• _Work item_: Lines with "header" in them are to be located in the listing below and copied.

• _Given data_:
════════

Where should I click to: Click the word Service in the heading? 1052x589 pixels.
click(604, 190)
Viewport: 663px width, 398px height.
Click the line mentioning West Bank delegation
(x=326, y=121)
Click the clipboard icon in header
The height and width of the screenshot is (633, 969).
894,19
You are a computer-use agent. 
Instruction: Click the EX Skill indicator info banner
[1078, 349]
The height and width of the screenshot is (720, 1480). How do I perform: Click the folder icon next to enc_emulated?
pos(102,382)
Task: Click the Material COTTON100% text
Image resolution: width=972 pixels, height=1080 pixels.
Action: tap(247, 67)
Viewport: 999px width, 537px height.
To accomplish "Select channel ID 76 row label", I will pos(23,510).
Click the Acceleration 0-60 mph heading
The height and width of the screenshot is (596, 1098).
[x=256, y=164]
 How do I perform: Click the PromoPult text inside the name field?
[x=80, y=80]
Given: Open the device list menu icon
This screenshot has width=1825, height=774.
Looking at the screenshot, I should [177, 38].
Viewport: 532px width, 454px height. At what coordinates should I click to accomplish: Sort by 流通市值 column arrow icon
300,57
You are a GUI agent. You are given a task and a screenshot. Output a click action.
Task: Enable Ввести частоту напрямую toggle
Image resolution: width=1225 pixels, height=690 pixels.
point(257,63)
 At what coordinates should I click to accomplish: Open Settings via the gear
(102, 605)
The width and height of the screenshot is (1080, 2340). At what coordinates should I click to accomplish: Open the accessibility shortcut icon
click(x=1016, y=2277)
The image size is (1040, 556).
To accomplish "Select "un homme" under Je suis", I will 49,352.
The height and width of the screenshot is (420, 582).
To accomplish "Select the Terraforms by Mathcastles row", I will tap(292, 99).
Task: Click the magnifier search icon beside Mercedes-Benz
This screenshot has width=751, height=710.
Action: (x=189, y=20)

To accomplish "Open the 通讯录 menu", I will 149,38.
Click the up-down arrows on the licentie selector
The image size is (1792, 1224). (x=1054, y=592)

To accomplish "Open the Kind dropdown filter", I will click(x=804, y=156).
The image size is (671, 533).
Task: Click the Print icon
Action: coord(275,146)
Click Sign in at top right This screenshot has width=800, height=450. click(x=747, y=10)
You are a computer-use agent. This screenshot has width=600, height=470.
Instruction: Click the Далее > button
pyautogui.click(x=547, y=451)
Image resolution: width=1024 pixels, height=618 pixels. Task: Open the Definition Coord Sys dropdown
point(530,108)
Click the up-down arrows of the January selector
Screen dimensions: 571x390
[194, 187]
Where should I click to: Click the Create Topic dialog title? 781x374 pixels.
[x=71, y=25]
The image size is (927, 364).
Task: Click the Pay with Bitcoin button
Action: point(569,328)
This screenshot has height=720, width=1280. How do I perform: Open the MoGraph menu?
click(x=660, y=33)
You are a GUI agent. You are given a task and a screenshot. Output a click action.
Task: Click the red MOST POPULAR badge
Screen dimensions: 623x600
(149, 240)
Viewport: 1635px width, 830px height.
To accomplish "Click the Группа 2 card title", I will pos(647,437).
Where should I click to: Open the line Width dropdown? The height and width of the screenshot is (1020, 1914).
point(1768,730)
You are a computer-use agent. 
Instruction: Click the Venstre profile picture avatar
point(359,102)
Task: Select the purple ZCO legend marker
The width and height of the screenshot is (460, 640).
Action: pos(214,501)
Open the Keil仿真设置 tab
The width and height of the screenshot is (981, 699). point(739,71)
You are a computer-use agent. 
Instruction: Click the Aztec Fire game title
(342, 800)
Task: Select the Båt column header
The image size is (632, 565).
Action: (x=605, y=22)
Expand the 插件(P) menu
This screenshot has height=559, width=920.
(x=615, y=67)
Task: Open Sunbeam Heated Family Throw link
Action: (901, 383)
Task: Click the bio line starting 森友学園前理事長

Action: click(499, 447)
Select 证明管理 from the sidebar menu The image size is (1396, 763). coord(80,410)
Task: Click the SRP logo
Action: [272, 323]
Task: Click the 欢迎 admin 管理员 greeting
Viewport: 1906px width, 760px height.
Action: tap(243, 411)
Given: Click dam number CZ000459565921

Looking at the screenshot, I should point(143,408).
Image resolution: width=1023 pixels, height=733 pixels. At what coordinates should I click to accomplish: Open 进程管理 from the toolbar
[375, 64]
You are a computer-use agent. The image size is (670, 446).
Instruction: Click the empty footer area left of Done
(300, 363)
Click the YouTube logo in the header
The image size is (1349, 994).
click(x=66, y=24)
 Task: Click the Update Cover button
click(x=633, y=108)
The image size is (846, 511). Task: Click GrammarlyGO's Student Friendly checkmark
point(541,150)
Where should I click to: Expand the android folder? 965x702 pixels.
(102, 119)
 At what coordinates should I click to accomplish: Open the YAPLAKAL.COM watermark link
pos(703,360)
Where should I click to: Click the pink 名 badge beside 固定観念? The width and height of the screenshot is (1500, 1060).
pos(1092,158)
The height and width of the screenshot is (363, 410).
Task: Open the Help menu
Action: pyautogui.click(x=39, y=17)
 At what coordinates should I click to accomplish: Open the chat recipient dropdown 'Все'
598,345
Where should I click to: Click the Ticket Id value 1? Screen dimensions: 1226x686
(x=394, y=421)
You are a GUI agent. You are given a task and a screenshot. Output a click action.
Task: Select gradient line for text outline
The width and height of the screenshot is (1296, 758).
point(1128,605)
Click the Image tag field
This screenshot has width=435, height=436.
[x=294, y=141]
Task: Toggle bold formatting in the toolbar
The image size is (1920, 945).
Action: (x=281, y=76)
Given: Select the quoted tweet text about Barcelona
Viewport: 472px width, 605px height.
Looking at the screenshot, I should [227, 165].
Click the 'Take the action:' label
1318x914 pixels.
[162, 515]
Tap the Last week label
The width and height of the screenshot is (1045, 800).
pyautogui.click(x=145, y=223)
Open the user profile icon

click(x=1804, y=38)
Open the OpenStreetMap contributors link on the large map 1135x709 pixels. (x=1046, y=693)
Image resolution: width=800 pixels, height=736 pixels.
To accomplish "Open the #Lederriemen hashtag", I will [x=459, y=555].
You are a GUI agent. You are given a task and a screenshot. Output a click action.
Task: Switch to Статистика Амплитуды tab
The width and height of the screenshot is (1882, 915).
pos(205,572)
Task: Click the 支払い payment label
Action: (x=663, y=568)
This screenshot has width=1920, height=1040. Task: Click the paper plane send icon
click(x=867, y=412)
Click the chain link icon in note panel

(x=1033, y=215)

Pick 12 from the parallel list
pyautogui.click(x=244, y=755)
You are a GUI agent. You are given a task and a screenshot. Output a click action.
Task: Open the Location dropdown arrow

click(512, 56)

════════

• _Task output_:
Click the clipboard icon in header
Task: Select the Båt column header
Click the YouTube logo in the header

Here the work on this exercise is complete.